--- Data to process Enclosed Below ---
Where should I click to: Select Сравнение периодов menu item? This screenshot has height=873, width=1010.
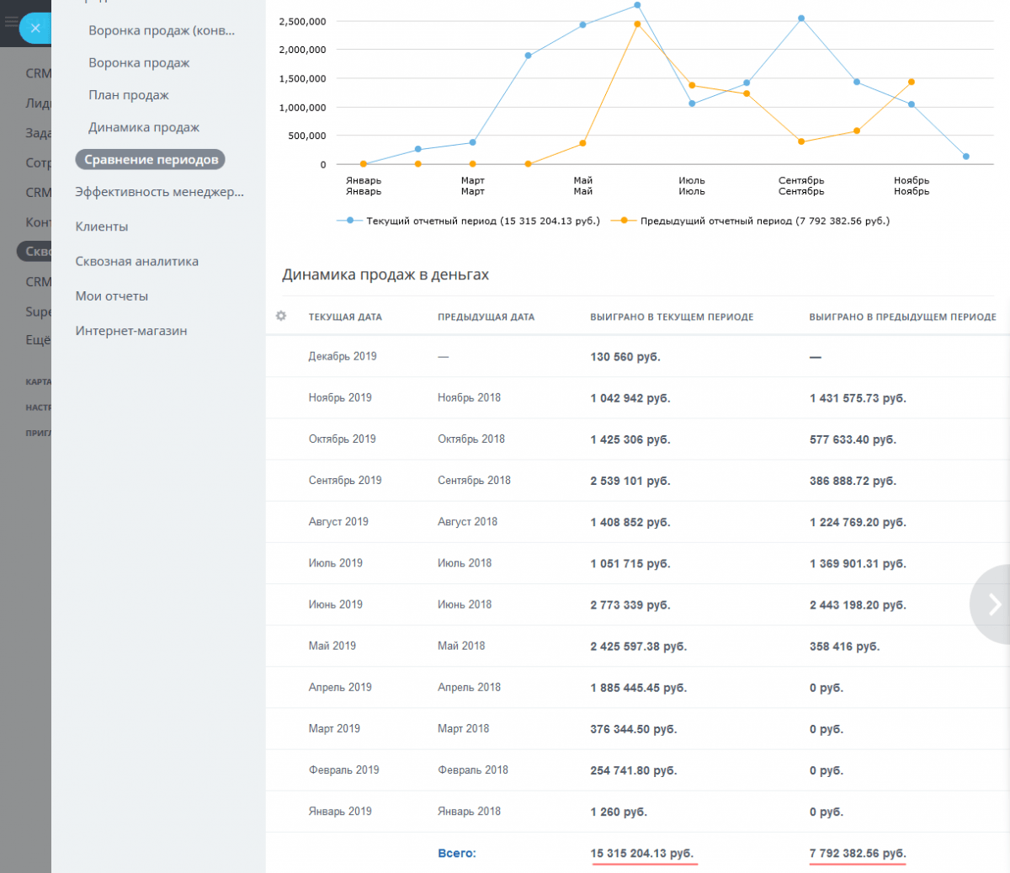(151, 160)
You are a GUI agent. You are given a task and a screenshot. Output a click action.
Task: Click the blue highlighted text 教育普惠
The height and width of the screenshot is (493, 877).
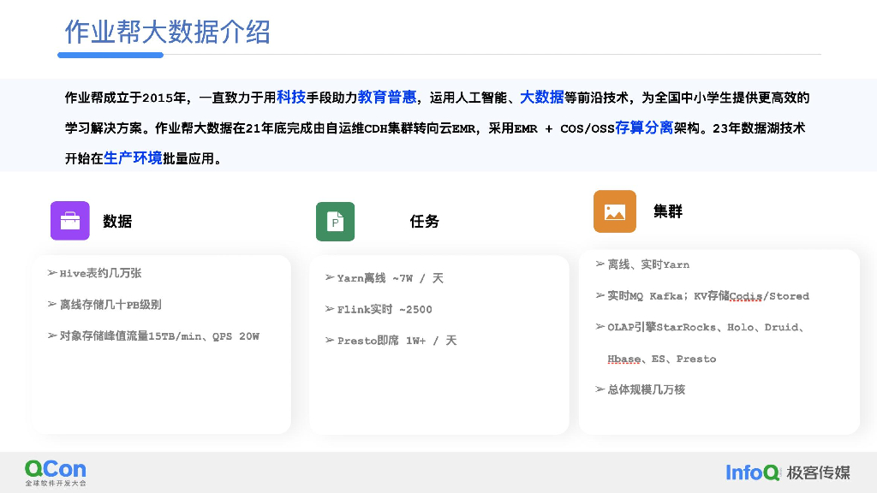pyautogui.click(x=386, y=98)
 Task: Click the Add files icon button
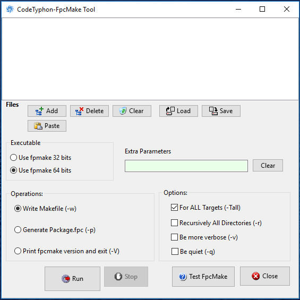click(47, 111)
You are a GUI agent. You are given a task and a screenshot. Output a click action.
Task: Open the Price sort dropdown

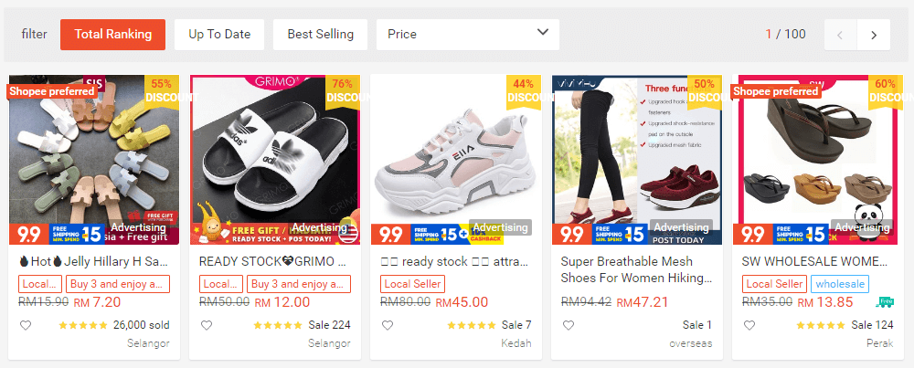467,35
--- End of Enclosed Data to process ---
Please copy exactly, and only, the lines from the one that contains "The height and" through the last line of the data above, omitting all pictures.

■ Response ■
The height and width of the screenshot is (493, 877).
pyautogui.click(x=386, y=98)
 Task: Click the Add files icon button
click(47, 111)
You are a GUI agent. You are given a task and a screenshot. Output a click action.
Task: Open the Price sort dropdown

467,35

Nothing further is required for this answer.